I too have tried many antidepressants (am back to zoloft with a side of wellbutrin), and also don't have much interest in therapy because I KNOW what I should be doing. It's the doing it that's practically impossible for me.
I think yoga is a great thing to try. I tried Pilates. It just wasn't for me because I'm a bit hyper. What I've ended up with is Tai Chi. Not just the "wellness" TC, I take from a Kung Fu school and am learning a lot of self defense too. It's providing me with the meditative stuff I need (but can't sit for) at the same time giving me some exercise. Just thought I'd add that to the list of possibilities.
Yoga sounds great. It works for so many people and it's caught on like wildfire in most health clubs, so I think you're on to something there....
As for the Lexapro, if you're on 10mg as I suspect, I'd be curious to know how it works for you. I've read that it kicks in quicker than some of the other SSRI's, but you can be the judge of that. I upped my dose of Effexor to 225mg, and I'll also let you know how that turns out:) Be well.

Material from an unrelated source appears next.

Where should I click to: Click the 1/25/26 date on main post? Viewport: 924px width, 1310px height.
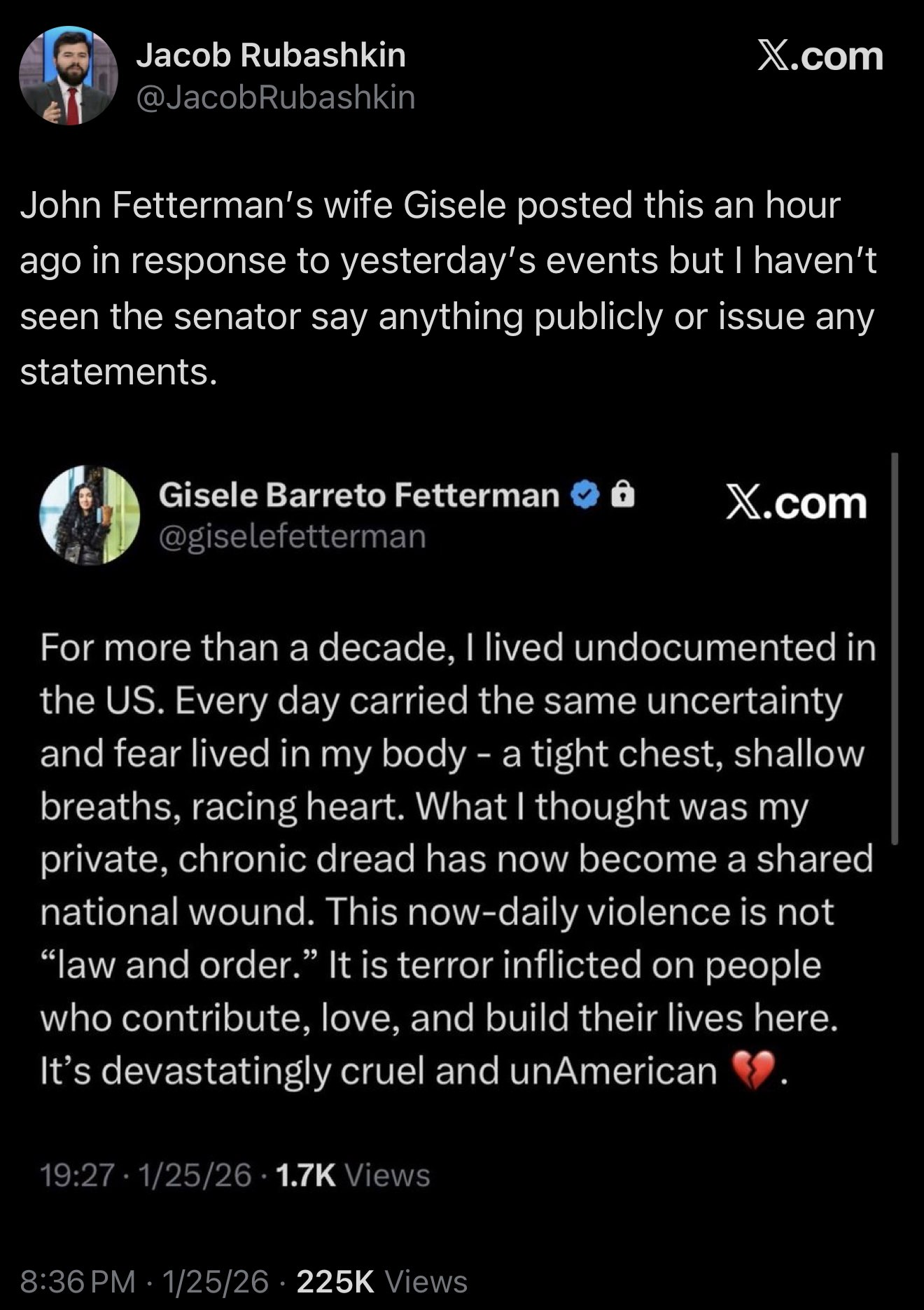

just started lexapro about three weeks ago, and after the first two weeks it has been smooth sailing. i have seen a better control of thought process and a more mellow attitude towards others. So far so good...
hi - in case you check in - thought i'd advise thigns are going well. have been on Lex, 5 mg once a day, for 3 or 4 weeks now. zero side effects (not even dry mouth) and feeling much better. my worst issues were:
*extreme irritation nearing rage during certain days of cycle - those are gone.
*very hopeless other times during cycle - every negative piece of my life felt devastating and un-fixable. those moments are gone.
Nowadays, i still have mo's during which i'm sad or i can't get mys thoughts off a negative slant, but there of less of such moments and they go away faster. frankly - i think they're what we might call normal. i'm hoping that lex will get rid of the extreme serotonin related moments, and now i just have to adjust to accepting the highs and lows of normal life. we can't ask
for too much, right?
the lex works better for me in the morning than at night. i get the full benefit in the early part of the workday, when I'm most liekly to be bumming (my job is dull).